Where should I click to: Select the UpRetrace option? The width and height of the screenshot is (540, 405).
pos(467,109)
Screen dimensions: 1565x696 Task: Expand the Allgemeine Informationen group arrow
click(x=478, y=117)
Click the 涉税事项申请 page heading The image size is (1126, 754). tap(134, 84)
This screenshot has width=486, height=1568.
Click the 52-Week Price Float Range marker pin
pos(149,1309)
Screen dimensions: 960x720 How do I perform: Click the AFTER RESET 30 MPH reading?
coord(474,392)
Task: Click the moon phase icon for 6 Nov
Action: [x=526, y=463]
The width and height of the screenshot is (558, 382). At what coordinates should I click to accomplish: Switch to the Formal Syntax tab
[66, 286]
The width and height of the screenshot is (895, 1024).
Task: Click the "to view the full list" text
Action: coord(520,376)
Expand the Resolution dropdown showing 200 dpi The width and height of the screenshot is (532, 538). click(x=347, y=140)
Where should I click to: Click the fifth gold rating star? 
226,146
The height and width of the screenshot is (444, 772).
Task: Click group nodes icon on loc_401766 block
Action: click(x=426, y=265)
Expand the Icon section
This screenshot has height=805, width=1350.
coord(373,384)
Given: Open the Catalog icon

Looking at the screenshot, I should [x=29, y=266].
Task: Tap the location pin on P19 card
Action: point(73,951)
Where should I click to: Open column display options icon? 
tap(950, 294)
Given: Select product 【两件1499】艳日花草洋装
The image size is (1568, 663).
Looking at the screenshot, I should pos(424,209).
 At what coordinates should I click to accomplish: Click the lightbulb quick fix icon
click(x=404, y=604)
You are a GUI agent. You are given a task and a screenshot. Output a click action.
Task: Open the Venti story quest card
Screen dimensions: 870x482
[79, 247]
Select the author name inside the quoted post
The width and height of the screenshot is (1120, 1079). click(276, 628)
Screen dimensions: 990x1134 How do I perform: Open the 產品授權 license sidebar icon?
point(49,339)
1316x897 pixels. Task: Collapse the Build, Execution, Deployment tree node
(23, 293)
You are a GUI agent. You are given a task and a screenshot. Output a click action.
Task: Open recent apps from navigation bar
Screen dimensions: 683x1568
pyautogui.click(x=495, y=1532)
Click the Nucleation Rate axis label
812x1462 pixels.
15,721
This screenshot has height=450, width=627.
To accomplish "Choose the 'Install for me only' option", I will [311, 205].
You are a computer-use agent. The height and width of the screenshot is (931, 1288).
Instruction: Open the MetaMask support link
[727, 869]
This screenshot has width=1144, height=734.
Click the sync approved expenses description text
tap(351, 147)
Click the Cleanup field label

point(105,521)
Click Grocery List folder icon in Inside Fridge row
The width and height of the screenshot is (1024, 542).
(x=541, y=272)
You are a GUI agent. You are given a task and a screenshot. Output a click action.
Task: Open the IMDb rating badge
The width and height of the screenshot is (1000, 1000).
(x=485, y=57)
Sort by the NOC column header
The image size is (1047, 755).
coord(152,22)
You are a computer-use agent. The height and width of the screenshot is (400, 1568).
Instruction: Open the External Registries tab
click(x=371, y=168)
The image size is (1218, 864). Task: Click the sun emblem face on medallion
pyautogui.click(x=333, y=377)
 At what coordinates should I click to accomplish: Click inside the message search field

════════

## Work item
Only the lines from the one containing "This screenshot has width=1144, height=734." through the final line above should be duplicated, exactly as they stand.

## Task output
This screenshot has width=1144, height=734.
Click the sync approved expenses description text
tap(351, 147)
Click the Cleanup field label

point(105,521)
Click Grocery List folder icon in Inside Fridge row
The width and height of the screenshot is (1024, 542).
(x=541, y=272)
You are a GUI agent. You are given a task and a screenshot. Output a click action.
Task: Open the IMDb rating badge
The width and height of the screenshot is (1000, 1000).
(x=485, y=57)
Sort by the NOC column header
The image size is (1047, 755).
coord(152,22)
You are a computer-use agent. The height and width of the screenshot is (400, 1568).
Instruction: Open the External Registries tab
click(x=371, y=168)
The image size is (1218, 864). Task: Click the sun emblem face on medallion
pyautogui.click(x=333, y=377)
 At what coordinates should I click to accomplish: Click inside the message search field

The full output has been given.